Dotée d’une organisation indépendante et dédiée, la Fondation s’attache à concentrer ses soutiens dans les domaines cœur de métier de l’entreprise Givaudan, où elle est à même d’apporter aux bénéficiaires une plus-value en matière de savoir-faire et d’expérience, notamment par du mécénat de compétences. Se plaçant au-delà de la philanthropie, ses équipes ne se limitent pas à financer les projets, mais s’emploient à les monter et à les superviser, en s’appuyant sur l’expertise de partenaires locaux qualifiés (ONG, organismes de recherche, associations, universités…). « Notre philosophie est d’être à l’écoute des communautés. Nous sommes attentifs à déployer des projets efficaces et en adéquation avec les besoins locaux, ce qui exige de faire du sur-mesure », poursuit Laetitia Vuillemenot. Les choix de projets, arrêtés par le comité de sélection, tiennent compte de deux grands principes : la possibilité d’un engagement de long terme pour laisser le temps aux partenariats de porter leurs fruits et une certaine adaptabilité aux contextes locaux et aux propositions des bénévoles. 
Conséquence : les projets soutenus sont très variés, à l’image de la diversité des pays et de la créativité des collaborateurs de Givaudan. 

Parmi les plus emblématiques, on peut citer le programme de protection de l’ylang-ylang sur l’île Mohéli aux Comores, qui vise à apporter une aide environnementale et économique : protection des ressources naturelles en collaboration avec le Parc National (la zone vient d’être reconnue réserve de biosphère par l’Unesco) et, en parallèle, programme d’alphabétisation à l’attention des femmes, avec le soutien au développement de projets d’entrepreneuriat pour renforcer leur autonomie.

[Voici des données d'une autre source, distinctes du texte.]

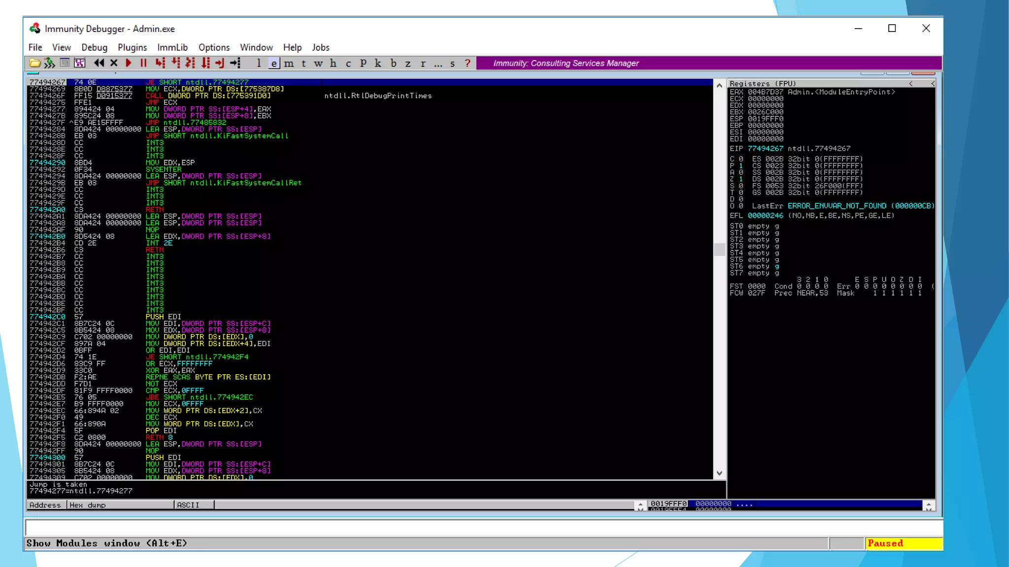Click the Step over icon
This screenshot has width=1009, height=567.
[x=175, y=63]
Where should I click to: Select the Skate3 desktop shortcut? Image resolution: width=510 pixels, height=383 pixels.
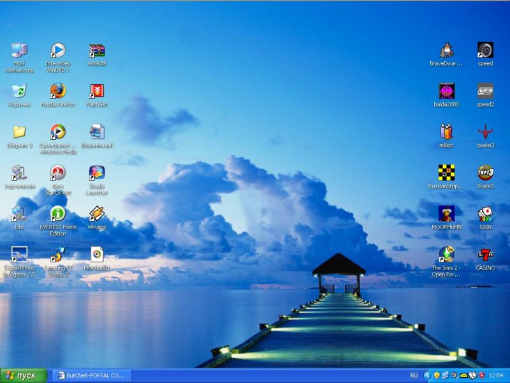(x=485, y=173)
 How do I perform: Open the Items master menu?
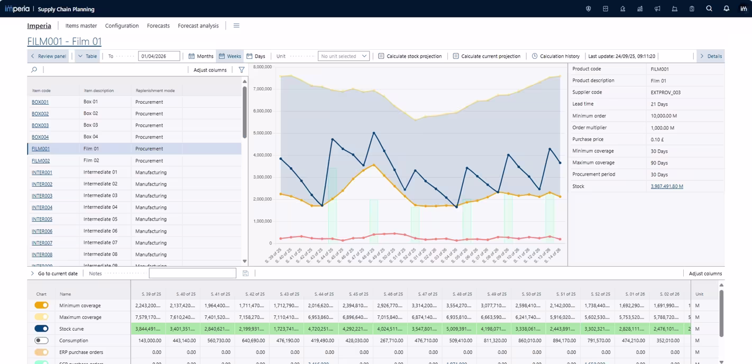click(x=81, y=25)
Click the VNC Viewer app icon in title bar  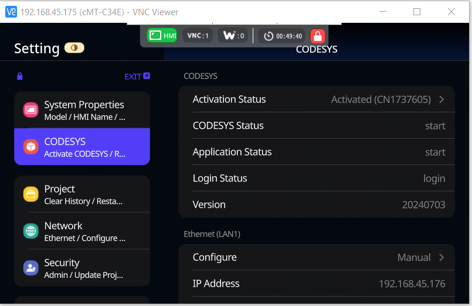pos(11,12)
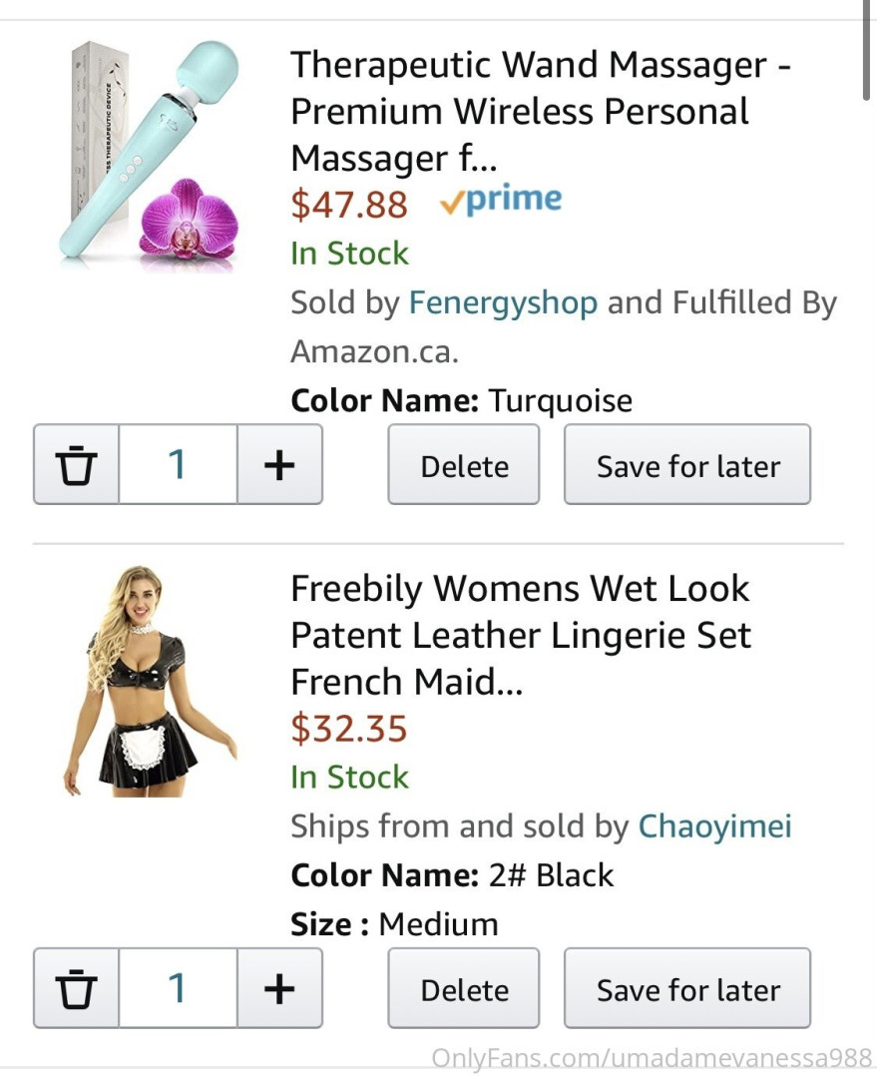
Task: View the turquoise wand massager product image
Action: click(x=150, y=155)
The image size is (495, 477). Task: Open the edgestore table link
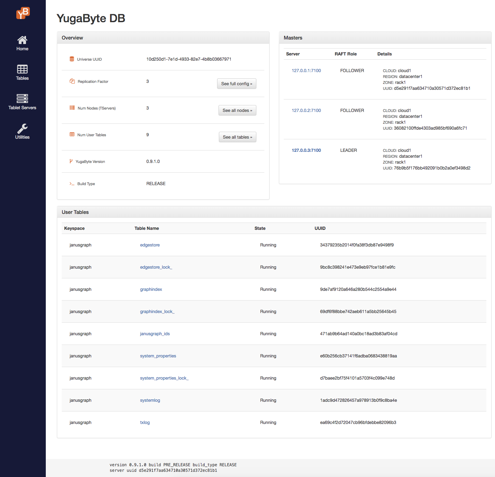point(150,245)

On peut aussi mentionner le cas de l’Inde, où la Fondation finance des projets d’accès à l’eau, pour une minorité ethnique qui exploite la gomme de boswelliaLe genre Boswellia regroupe une vingtaine d'espèces d'arbres produisant une résine aromatique, exploitée sous le nom d'encens ou oliban., un ingrédient phare de l’industrie cosmétique. La Fondation Givaudan soutient aussi des programmes de formation et de recherche, dédiés à l’amélioration de la qualité et la durabilité des filières. En Égypte, elle accompagne les cultivateurs de la précieuse fleur de jasmin dans l’adoption de pratiques agricoles respectueuses de la biodiversité. La lavande et le lavandin, autres piliers de la parfumerie, font de leur côté l’objet de programmes de recherche ambitieux, destinés à les rendre plus résistants, hier face aux maladies, demain face au réchauffement climatique. « La Fondation Givaudan joue aussi et de plus en plus un rôle d’incubateur, en aidant à concrétiser les idées des collaborateurs», souligne Laetitia Vuillemenot. Le projet « Ma Madeleine », développé face à l’anosmie avec l’École de Parfumerie de Givaudan en collaboration avec des chercheurs, qui consiste en un kit olfactif adossé à une application web, en offre une belle illustration. 

Aujourd’hui, après huit ans d’existence, avec une centaine de projets entrepris dans 30 pays et un budget quadruplé, la Fondation s’engage toujours plus auprès des communautés et de l’environnement.